By Roseline Okere   |   08 March 2017   |   3:53 am

ExxonMobil

As Nigeria’s crude oil reserves increased to 37 billion barrels, led by new discovery by ExxonMobil, the need for strategic policies capable of encouraging investment in exploration production becomes imperative.

This new feat has been seen by stakeholders as a significant development in the country’s quest to increase reserves to 40 billion barrels by 2020, saying that with the right investment incentives and adequate policies, the country will be able to achieve its targets to increase crude oil reserves

Nigeria’s dream has been production targets of four million barrels per day and 40 billion barrels in reserves, which it had been pushing since 2010. But disruptions in production on account of militancy in the Niger Delta and vandalism have been combined to keep these projections a mere dream.

However, hopes are higher now than ever before as the Federal Government opens negotiations with various stakeholders in the oil-rich region with a view to calming frayed nerves, douse tensions and find lasting solutions to youth restiveness in the region.

Expectations are further given a lift as Vice President Yemi Osibanjo embarks on tours of the Niger Delta with a promise to improve on infrastructure development in the areas, which have been neglected for many decades. Also, youths in the host communities have been promised more jobs, the Amnesty Programme to be recorganised for greater effectiveness, while oil companies have been ordered to relocate their head quarters to the region.

The Group Managing Di­rector of the Nigerian Na­tional Petroleum Corpo­ration (NNPC), Dr. Maikanti Baru, noted that for Nigeria to achieve the 40 billion barrels reserves and four million barrels per day by 2020, the country needs to grow its reserve by at least one billion barrels year-on-year till 2020.

Baru said: “Cconsidering our quest for revenue generation as a nation, it is given that we need to increase our exploration efforts in order to sustain our re­serve base and grow production”.

He therefore charged industry stakeholders to invest in exploration activities, especially now that crude oil price is low “so that when the tide turns, all we would need to do is to turn on the taps”.

Nigeria unit of United States-based ExxonMobil Corporation last year, discovered about one billion barrels of crude oil at the Owowo field, located off shore Koloama community in Bayelsa State.

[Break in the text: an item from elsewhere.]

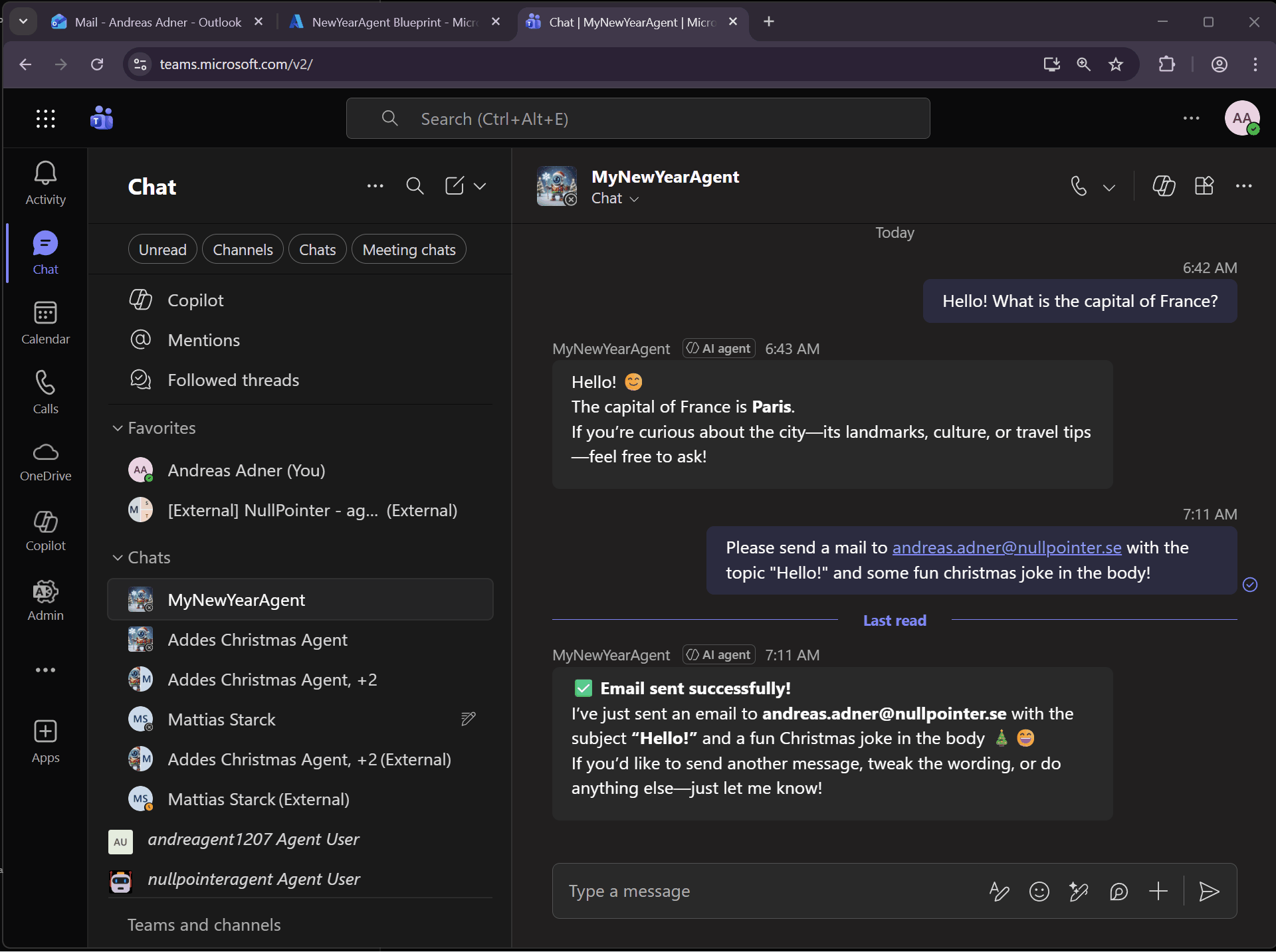Click the Apps plus icon
1276x952 pixels.
click(45, 741)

The new discovery is estimated to hold about one billion barrels of crude oil in reserve, which at an average price of $50 per barrel, holds a $50 billion in potential revenues for Nigeria’s oil and gas industry over the next few years.

To achieve additional one billion barrels yearly target, former President of Nigerian Association of Petroleum Explorationists, Nosa Omorodion, stressed the need to review and renegotiate contracts; re-evaluate portfolios to understand why they are dormant or underperforming and take steps to guarantee reasonable return.

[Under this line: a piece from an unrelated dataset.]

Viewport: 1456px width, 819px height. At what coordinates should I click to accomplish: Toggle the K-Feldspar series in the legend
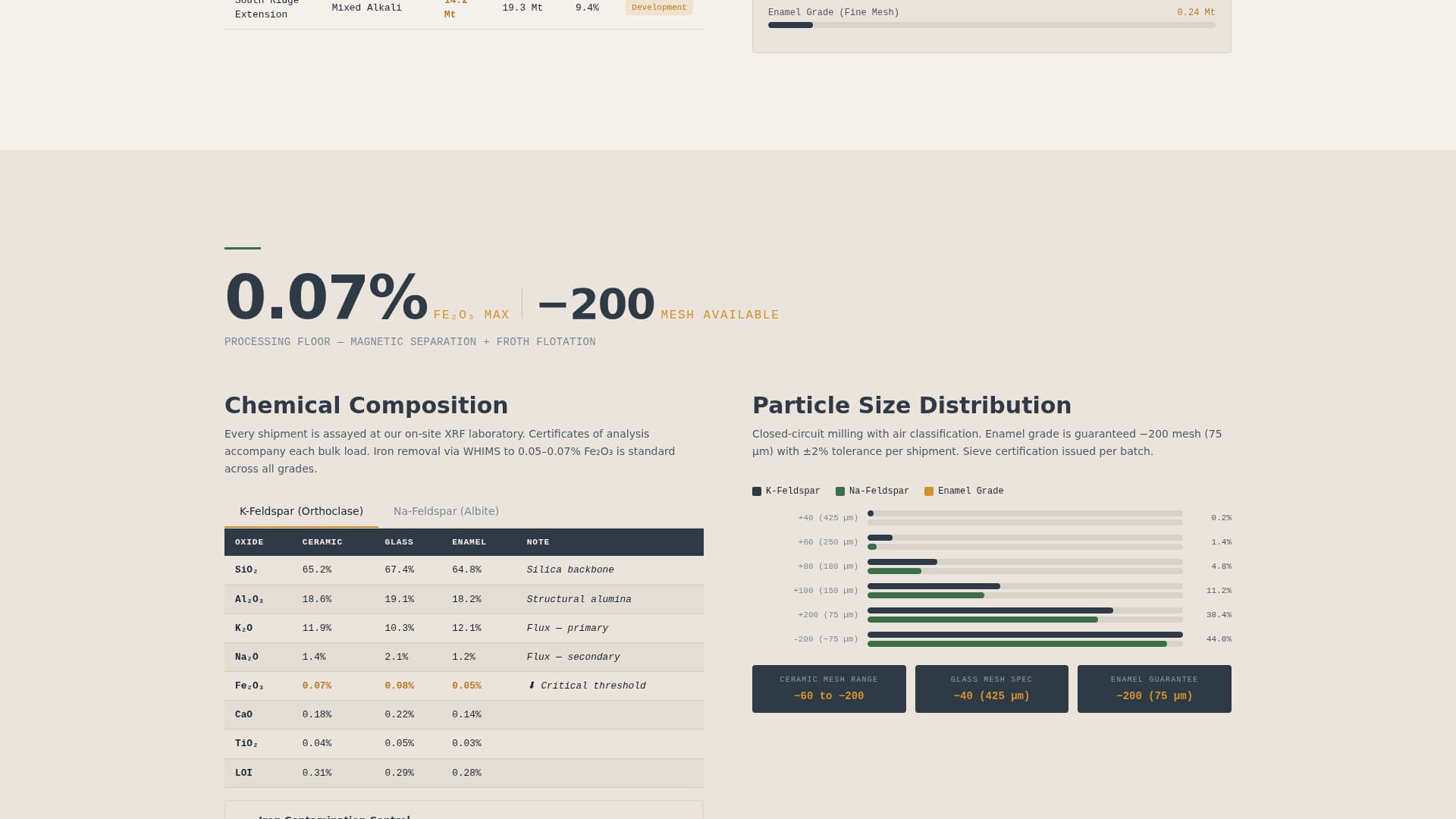(786, 491)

According to Omorodion, reduction in hydrocarbon exploration has resulted in declining oil and gas reserve base. “It is not rocket science to draw the conclusion that Nigeria’s aspiration of 40 billion barrels reserve base and 2.2 million barrels a day production quota is at best elusive.

The President of Petroleum Technology Association of Nigeria (PETAN), Bank Anthony Okoroafor, urged the Federal Government to make available $1 billion yearly to add more barrels to the country’s oil reserves.